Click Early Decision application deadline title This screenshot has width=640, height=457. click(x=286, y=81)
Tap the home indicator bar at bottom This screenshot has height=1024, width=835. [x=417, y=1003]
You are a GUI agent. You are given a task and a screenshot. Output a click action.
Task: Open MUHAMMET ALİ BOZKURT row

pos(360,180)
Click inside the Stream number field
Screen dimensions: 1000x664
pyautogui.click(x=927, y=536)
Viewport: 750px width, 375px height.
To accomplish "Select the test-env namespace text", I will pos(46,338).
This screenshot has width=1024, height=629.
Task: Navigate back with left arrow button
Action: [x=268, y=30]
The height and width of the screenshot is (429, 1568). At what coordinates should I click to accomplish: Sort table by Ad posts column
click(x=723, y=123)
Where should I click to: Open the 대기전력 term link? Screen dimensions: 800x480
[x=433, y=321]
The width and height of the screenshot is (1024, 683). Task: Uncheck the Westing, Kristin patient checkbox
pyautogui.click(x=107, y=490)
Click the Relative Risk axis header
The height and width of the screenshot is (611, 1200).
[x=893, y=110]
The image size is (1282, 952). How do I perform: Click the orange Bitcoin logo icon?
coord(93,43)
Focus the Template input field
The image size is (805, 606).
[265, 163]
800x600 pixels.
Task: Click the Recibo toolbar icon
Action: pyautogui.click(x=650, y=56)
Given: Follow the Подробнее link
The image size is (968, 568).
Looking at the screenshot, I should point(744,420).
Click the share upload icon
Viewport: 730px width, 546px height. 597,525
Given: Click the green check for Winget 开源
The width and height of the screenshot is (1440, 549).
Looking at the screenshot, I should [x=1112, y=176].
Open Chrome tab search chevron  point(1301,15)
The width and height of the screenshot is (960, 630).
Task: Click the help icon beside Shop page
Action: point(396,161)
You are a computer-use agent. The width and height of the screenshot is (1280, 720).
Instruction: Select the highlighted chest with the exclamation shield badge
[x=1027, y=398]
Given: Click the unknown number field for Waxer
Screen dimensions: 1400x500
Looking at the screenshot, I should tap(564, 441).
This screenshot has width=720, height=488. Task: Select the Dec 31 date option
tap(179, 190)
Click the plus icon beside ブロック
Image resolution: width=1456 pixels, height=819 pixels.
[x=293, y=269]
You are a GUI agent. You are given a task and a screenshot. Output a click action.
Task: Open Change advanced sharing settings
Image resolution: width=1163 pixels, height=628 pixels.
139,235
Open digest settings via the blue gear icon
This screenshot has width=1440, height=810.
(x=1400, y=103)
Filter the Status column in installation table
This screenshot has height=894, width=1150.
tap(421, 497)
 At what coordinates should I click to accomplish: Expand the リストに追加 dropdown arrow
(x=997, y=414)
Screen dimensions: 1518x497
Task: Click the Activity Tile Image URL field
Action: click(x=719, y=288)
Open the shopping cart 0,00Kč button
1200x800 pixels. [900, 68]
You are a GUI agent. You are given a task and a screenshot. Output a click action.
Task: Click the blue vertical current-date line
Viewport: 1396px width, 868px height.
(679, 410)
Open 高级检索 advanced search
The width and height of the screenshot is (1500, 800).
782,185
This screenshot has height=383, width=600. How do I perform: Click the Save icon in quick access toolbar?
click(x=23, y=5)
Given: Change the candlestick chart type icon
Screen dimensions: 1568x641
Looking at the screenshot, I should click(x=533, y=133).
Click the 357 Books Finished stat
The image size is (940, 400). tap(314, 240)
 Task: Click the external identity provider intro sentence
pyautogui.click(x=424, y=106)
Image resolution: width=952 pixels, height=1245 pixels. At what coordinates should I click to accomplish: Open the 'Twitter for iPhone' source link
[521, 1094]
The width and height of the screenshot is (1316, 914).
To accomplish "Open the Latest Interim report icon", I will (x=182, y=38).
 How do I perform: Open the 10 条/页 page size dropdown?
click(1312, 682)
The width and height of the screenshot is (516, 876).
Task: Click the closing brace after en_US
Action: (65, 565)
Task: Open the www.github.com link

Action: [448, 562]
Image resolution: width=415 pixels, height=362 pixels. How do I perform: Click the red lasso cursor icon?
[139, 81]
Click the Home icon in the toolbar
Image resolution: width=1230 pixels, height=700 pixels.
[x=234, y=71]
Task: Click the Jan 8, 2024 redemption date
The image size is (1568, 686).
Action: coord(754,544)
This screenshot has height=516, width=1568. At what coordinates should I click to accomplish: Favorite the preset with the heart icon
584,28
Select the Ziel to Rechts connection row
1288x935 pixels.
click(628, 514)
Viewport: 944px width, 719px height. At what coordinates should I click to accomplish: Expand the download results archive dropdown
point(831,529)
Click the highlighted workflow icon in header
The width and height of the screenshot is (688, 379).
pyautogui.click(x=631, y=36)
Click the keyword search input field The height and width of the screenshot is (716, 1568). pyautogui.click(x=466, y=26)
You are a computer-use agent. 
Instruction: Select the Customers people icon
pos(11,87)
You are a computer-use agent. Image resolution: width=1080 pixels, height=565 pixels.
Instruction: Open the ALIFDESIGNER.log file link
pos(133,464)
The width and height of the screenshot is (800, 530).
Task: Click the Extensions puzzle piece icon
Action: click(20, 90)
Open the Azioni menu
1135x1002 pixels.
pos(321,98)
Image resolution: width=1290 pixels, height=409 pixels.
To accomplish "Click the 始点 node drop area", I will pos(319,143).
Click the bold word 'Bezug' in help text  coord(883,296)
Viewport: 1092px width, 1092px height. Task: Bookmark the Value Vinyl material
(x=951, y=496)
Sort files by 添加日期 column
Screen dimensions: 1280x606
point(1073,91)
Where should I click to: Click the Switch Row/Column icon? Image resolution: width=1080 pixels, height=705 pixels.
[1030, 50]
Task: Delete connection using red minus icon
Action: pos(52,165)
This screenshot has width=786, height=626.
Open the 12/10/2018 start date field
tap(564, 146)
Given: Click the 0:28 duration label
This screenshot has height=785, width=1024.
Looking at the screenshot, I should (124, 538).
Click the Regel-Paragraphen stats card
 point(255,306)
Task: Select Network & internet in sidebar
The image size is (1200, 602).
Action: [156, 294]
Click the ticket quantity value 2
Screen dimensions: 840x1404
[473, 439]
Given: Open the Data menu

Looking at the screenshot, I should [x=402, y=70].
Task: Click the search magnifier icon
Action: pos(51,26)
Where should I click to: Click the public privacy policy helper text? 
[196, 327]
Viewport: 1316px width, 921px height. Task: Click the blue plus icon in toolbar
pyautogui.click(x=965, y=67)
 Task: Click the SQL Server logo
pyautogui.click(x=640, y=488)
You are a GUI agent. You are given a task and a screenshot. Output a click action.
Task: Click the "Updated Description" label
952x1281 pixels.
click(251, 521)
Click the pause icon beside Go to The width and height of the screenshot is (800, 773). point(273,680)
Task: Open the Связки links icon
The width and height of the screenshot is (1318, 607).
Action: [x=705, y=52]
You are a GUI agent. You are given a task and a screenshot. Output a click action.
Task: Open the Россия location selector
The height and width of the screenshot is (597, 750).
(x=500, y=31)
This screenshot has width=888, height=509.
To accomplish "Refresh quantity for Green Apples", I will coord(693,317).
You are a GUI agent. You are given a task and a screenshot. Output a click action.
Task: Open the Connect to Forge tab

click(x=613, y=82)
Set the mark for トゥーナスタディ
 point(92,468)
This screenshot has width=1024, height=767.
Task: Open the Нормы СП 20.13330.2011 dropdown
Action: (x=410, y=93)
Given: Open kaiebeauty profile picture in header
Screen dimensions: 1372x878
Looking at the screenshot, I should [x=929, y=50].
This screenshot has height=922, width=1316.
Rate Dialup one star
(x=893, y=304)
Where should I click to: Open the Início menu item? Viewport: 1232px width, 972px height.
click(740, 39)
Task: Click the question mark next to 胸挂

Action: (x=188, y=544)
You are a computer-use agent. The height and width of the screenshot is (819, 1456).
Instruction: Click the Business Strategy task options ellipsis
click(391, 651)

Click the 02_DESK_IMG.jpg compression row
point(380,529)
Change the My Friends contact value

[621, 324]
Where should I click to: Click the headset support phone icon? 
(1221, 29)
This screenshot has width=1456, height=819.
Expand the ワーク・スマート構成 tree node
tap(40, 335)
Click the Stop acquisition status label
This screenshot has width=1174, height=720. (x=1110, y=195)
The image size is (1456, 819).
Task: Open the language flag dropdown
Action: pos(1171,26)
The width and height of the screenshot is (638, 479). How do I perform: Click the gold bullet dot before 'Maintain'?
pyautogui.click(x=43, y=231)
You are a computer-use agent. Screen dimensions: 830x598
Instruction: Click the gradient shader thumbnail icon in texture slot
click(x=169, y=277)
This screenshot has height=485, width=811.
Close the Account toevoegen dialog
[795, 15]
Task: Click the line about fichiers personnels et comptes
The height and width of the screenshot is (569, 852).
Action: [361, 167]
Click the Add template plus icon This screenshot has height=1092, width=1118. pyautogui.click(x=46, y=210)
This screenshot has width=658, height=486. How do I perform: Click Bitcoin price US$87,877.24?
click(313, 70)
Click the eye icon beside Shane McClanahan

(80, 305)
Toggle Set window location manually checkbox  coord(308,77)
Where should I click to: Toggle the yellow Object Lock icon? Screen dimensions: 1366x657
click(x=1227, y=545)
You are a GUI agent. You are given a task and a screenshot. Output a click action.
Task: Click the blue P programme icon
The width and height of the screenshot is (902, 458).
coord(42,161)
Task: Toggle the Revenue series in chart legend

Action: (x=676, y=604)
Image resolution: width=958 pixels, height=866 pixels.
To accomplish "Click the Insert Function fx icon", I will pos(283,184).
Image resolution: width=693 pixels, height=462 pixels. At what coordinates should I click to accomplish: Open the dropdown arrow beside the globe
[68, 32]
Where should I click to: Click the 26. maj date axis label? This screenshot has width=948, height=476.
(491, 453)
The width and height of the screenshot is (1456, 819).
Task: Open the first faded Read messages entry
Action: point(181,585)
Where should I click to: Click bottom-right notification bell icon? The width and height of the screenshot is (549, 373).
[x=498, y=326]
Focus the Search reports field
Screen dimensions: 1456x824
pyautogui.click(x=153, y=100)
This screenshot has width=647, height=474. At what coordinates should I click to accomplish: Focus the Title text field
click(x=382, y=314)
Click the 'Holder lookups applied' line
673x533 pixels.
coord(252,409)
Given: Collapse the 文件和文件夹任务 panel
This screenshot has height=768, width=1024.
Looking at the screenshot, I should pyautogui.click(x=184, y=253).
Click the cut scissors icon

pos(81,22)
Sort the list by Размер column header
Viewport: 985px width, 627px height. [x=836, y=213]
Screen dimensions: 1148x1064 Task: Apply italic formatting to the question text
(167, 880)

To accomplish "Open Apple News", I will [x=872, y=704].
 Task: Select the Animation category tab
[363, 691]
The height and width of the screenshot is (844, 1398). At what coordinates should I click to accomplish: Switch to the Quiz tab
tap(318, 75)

::::::

**Required action**. For each line of the entries that includes "input", show that line.

**Task answer**.
Focus the Template input field
Click the keyword search input field The height and width of the screenshot is (716, 1568). pyautogui.click(x=466, y=26)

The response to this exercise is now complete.